Excel — Pivot structure
Time Period    | Merchant              | Total
Early          | WALMART SUPERCENTER   | 142.50
Early          | AMAZON                | 67.30
Mid            | WALMART SUPERCENTER   | 89.12
Mid            | SHELL GAS             | 45.00
Late           | AMAZON                | 112.99
Late           | SHELL GAS             | 38.50
Step 2

Use a free tool for the visual

Copy your three-column data and paste it into a free alluvial/Sankey diagram tool online (search for "SankeyMATIC" or "RAWGraphs"). These tools accept CSV-style input and generate publication-quality flow diagrams. You can paste directly from Excel.

Step 3

Alternatively: Use Power BI (free)

Microsoft Power BI Desktop is free and has a Sankey diagram visual in its marketplace. Import your .xlsx file directly, drag in your fields, and you've got an interactive alluvial chart. Overkill for a quick view, but powerful if you process multiple months.

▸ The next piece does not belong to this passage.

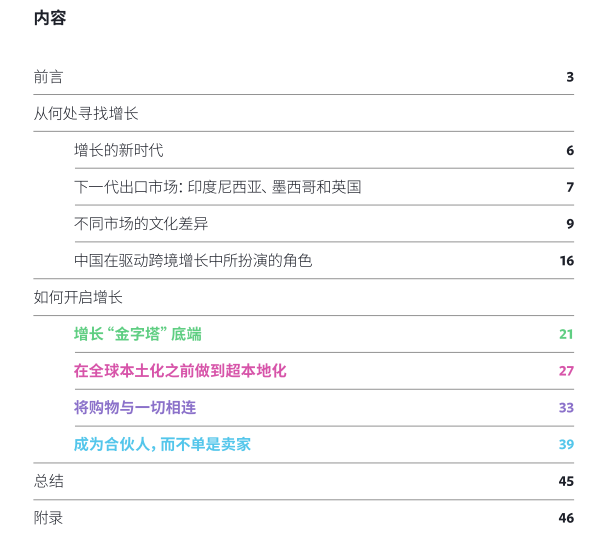Image resolution: width=613 pixels, height=551 pixels.
Task: Select page number 16 for China's role
Action: pyautogui.click(x=566, y=261)
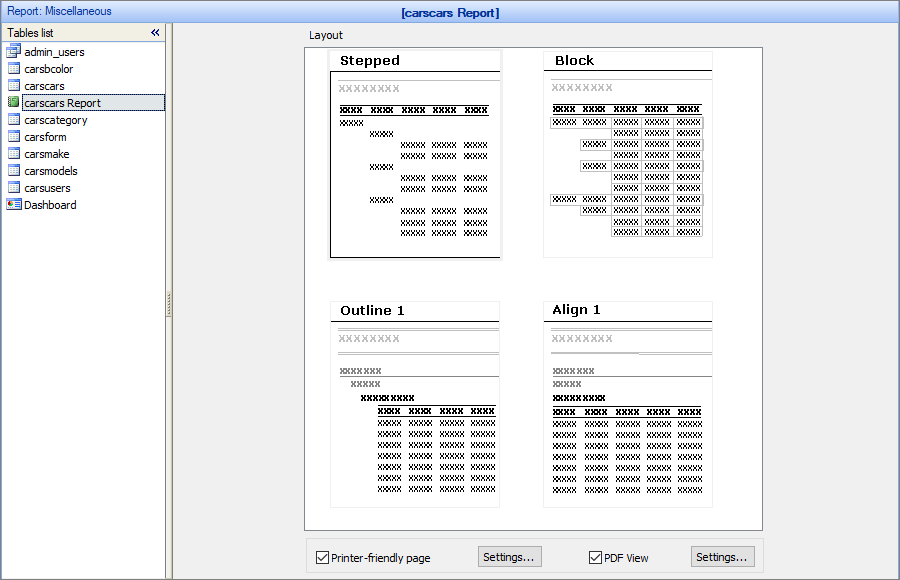Click the carsform table icon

Pivot tables for custom budgets

Pivot tables let you slice your transaction data any way you want — no formulas required once it's set up.

Step 1

Select your data

Click any cell in your transaction data. Press Ctrl+T to convert it to a Table (this makes the pivot table auto-update when you add data). Then go to Insert → PivotTable.

Step 2

Set up the pivot

Drag fields into these areas:

AreaFieldResult
RowsDescriptionEach merchant becomes a row
ValuesAmount (Sum)Total spent per merchant
ValuesAmount (Count)Number of transactions
Step 3

Add your own categories

Add a "Category" column to your original data (column E). Label each transaction however makes sense to you — "Groceries", "Gas", "Fun", "Bills", whatever fits your actual life. Then add that Category field to the Rows area of your pivot table, above Description. Now you have spending grouped your way.

Step 4

Add a month column for multi-month tracking

Excel Formula — Month column
=TEXT(A2, "YYYY-MM")

Drag this field into the Columns area of your pivot table. Now you see spending by category by month — a full custom budget view, built entirely on your terms.